> [Supplied text]:
━━━━━━

Blogging Lesson Learned: Be Consistent
A little bit every day is better than a LOT on only one day. This may seem like a no-brainer to you, but it’s not something that I mastered. In fact, since I work part-time, my Mondays are my “GSD” days – GET STUFF DONE. Over the weekends, I would sit for two hours until my butt was numb, scheduling Pinterest content for the month. I’d pound out three posts, make graphics, post them to Pinterest, and then I would let everything sit for two weeks, until I simply repeated the process.
I don’t know about you, but that is just no way to run a business – and yes, a blog IS a business – expecting to see results. Here’s the thing: the old adage asks:
Q: How do you eat an elephant?
A: One bite at a time
A business can be seen as an elephant. It’s HUGE. It’s important to remember that small, consistent steps are going to help the most in the long term. I do my best to batch content as much as I can, but the one thing that is different when I am blogging at my best is that I am doing daily blogging tasks, no matter if they are big or small.
I talked about consistency just a bit in my Pinterest post – I went from only 10,000 views on Pinterest a month to 1.2 million views (and counting!) HERE.
Blogging Lesson Learned: SEO is Important
Take time to learn some SEO. SEO, or Search Engine Optimization, is how you get found by Google. That’s a simplistic description, because the entire process can be a bit more complicated than that, but a little bit of SEO can go a long way in helping you get found via Google – and then, by your ideal reader and client, which leads to higher conversions, higher income, and you just win.

━━━━━━

> [Provided data]:

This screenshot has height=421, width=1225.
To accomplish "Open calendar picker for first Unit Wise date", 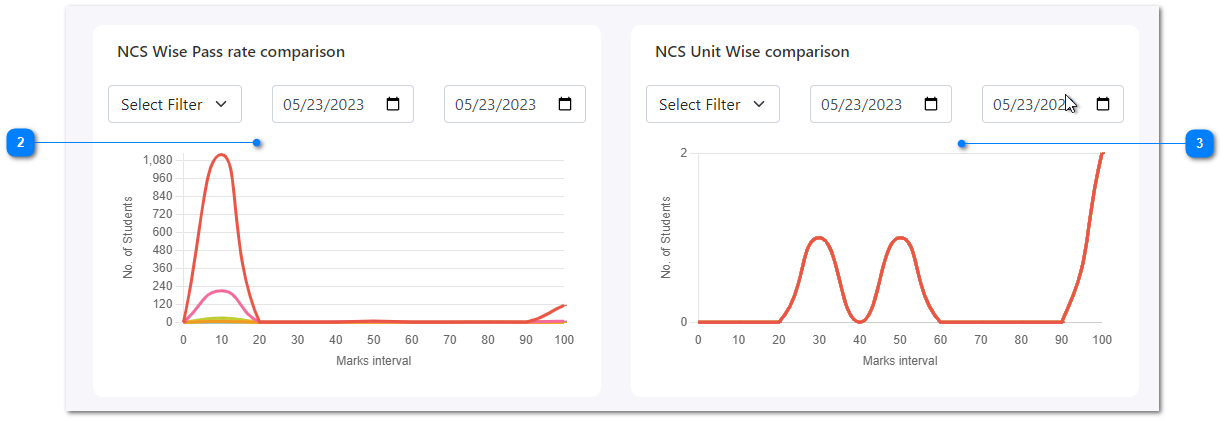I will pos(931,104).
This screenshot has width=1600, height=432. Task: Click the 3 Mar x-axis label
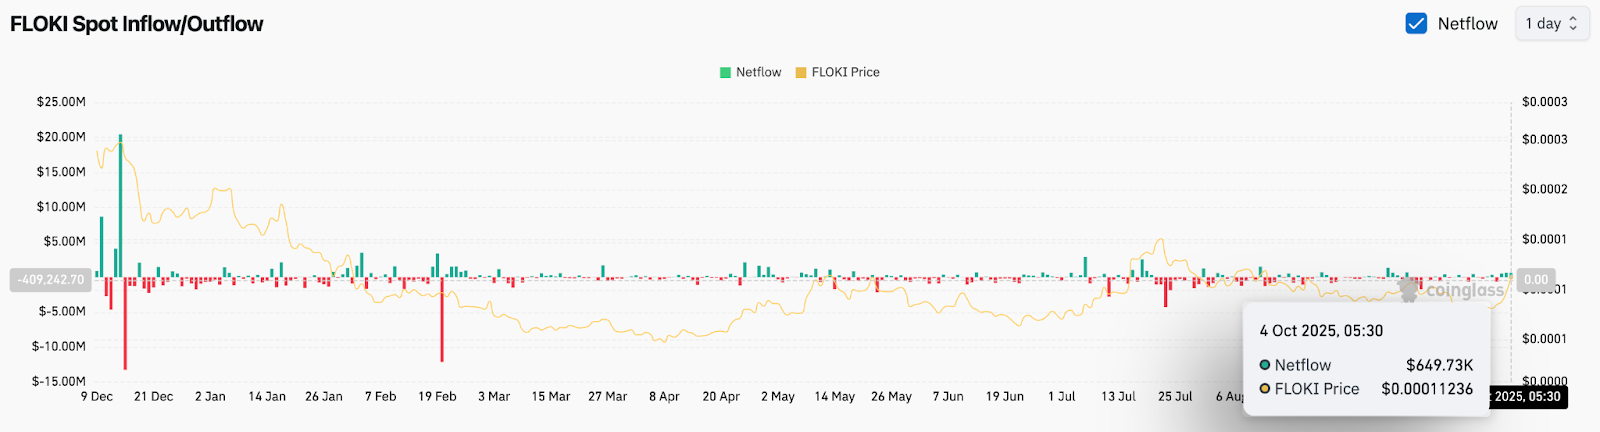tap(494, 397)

━━━━━━

> [Do this]: Copy out the blogging lessons text, word for word and in full.

> [Result below]:
Blogging Lesson Learned: Be Consistent
A little bit every day is better than a LOT on only one day. This may seem like a no-brainer to you, but it’s not something that I mastered. In fact, since I work part-time, my Mondays are my “GSD” days – GET STUFF DONE. Over the weekends, I would sit for two hours until my butt was numb, scheduling Pinterest content for the month. I’d pound out three posts, make graphics, post them to Pinterest, and then I would let everything sit for two weeks, until I simply repeated the process.
I don’t know about you, but that is just no way to run a business – and yes, a blog IS a business – expecting to see results. Here’s the thing: the old adage asks:
Q: How do you eat an elephant?
A: One bite at a time
A business can be seen as an elephant. It’s HUGE. It’s important to remember that small, consistent steps are going to help the most in the long term. I do my best to batch content as much as I can, but the one thing that is different when I am blogging at my best is that I am doing daily blogging tasks, no matter if they are big or small.
I talked about consistency just a bit in my Pinterest post – I went from only 10,000 views on Pinterest a month to 1.2 million views (and counting!) HERE.
Blogging Lesson Learned: SEO is Important
Take time to learn some SEO. SEO, or Search Engine Optimization, is how you get found by Google. That’s a simplistic description, because the entire process can be a bit more complicated than that, but a little bit of SEO can go a long way in helping you get found via Google – and then, by your ideal reader and client, which leads to higher conversions, higher income, and you just win.